--- START ---
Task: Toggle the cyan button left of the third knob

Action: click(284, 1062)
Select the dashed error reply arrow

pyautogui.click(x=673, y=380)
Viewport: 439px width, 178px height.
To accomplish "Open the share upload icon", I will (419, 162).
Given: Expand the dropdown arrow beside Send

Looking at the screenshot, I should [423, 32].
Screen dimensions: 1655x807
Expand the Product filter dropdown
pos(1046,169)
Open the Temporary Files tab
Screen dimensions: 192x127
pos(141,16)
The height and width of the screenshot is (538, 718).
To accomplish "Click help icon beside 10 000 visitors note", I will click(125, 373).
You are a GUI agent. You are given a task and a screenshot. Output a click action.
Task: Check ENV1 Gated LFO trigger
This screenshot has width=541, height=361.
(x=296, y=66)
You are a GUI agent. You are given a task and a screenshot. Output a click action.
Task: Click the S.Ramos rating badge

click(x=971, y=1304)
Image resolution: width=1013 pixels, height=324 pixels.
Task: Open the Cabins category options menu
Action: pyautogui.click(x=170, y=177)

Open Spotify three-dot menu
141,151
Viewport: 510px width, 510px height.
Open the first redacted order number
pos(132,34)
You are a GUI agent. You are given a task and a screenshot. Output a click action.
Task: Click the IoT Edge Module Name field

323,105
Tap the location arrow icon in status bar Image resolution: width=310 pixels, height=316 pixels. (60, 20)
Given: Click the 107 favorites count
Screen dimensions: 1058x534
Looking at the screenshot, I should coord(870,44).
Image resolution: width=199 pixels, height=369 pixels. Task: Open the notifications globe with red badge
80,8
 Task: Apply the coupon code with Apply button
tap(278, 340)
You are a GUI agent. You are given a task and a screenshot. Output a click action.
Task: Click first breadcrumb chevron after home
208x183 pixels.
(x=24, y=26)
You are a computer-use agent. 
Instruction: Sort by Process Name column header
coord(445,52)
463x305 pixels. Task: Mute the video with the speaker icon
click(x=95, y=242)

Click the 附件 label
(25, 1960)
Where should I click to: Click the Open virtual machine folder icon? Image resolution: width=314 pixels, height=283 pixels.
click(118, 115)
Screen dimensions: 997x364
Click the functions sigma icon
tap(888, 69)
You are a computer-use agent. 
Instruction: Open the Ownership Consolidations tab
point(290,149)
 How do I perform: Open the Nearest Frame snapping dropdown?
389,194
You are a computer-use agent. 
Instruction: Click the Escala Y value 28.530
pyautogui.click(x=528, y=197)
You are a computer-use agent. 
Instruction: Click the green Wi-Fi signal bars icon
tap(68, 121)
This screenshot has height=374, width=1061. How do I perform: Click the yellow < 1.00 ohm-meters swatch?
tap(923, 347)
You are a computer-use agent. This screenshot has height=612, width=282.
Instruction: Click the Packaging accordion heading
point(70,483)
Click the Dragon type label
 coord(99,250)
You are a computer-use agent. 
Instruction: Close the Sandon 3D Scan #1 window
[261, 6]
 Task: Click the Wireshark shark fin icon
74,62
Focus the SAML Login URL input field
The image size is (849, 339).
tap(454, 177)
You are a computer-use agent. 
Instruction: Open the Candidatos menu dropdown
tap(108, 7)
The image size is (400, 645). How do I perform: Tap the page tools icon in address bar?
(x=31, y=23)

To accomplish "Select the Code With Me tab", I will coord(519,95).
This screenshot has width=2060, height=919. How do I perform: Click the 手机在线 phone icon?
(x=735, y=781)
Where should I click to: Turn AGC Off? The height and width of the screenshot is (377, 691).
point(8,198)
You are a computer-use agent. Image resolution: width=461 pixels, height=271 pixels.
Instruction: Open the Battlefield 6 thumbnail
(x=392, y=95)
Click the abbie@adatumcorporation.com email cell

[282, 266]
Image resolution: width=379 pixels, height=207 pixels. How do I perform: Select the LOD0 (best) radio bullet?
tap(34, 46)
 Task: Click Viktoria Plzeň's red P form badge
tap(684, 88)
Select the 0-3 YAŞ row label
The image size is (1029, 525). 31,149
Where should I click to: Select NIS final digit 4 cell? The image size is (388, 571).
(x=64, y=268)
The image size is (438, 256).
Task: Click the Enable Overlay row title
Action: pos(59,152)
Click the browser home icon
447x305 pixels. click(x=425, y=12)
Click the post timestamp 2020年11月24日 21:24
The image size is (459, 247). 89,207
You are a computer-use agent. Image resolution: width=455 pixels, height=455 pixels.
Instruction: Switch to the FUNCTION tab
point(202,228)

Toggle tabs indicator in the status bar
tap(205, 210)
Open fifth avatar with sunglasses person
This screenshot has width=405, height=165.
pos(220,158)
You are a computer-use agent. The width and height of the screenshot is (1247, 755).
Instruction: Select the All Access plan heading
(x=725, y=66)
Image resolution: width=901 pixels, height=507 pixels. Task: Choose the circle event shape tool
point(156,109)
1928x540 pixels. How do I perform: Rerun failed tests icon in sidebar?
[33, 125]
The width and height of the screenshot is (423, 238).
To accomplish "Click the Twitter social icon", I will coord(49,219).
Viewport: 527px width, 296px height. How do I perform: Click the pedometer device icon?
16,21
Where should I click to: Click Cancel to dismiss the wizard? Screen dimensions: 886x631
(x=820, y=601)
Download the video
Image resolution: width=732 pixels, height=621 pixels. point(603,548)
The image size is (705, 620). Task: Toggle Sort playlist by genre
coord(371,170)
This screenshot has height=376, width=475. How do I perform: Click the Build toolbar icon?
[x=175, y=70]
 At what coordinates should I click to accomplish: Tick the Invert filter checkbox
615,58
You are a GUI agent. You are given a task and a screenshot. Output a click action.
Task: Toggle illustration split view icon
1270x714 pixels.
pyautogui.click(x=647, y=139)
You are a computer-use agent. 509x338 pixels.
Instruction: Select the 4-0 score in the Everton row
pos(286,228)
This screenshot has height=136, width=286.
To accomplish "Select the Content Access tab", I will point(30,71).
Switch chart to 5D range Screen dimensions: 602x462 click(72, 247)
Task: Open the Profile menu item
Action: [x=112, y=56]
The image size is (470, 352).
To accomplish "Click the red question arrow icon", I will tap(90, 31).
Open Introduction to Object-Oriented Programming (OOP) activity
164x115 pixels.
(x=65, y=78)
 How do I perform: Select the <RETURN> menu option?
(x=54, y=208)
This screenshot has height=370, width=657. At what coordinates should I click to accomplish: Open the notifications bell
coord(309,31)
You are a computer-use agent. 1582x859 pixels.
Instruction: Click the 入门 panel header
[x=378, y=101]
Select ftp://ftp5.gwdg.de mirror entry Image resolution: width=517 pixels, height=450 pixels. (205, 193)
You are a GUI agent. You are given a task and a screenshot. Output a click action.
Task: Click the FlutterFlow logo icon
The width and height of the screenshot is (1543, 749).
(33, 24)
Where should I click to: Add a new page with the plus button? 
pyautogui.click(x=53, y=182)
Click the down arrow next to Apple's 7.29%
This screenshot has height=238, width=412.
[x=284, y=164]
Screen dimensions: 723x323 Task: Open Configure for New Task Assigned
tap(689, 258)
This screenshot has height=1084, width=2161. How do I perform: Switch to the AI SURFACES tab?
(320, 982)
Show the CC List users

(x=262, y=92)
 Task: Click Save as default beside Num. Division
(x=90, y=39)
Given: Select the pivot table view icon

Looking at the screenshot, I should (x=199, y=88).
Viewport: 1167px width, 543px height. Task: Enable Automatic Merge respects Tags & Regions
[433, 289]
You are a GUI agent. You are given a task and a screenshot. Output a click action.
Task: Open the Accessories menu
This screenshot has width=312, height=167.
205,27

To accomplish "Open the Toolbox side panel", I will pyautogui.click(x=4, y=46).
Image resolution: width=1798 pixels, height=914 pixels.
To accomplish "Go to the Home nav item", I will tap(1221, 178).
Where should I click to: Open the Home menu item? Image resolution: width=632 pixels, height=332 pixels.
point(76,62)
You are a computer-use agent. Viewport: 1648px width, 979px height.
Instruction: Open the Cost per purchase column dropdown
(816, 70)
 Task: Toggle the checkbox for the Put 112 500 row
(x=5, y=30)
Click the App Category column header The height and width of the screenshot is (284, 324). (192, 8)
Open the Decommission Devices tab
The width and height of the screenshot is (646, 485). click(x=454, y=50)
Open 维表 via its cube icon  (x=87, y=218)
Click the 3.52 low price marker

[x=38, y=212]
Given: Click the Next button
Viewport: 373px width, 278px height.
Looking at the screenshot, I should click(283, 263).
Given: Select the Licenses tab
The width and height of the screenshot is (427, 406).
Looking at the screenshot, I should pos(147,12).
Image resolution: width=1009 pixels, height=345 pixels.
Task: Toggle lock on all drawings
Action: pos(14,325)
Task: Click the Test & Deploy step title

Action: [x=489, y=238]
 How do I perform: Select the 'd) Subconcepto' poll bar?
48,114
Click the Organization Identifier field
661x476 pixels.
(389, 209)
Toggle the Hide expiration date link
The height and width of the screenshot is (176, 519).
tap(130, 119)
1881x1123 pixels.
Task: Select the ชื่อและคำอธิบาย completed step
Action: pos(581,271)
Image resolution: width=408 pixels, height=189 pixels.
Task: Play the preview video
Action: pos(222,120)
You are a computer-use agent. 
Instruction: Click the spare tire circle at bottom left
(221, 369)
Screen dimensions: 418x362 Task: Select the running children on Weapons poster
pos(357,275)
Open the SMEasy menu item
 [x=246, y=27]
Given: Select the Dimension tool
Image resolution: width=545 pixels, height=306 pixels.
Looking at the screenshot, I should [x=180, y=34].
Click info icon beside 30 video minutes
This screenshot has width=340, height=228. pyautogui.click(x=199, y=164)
--- END ---
Reproduce the lines verbatim, starting with the line containing "Viewport: 527px width, 296px" and ending with the line containing "Image resolution: width=732", both included.

REPLY »
Viewport: 527px width, 296px height. How do I perform: Click the pedometer device icon?
16,21
Where should I click to: Click Cancel to dismiss the wizard? Screen dimensions: 886x631
(x=820, y=601)
Download the video
Image resolution: width=732 pixels, height=621 pixels. point(603,548)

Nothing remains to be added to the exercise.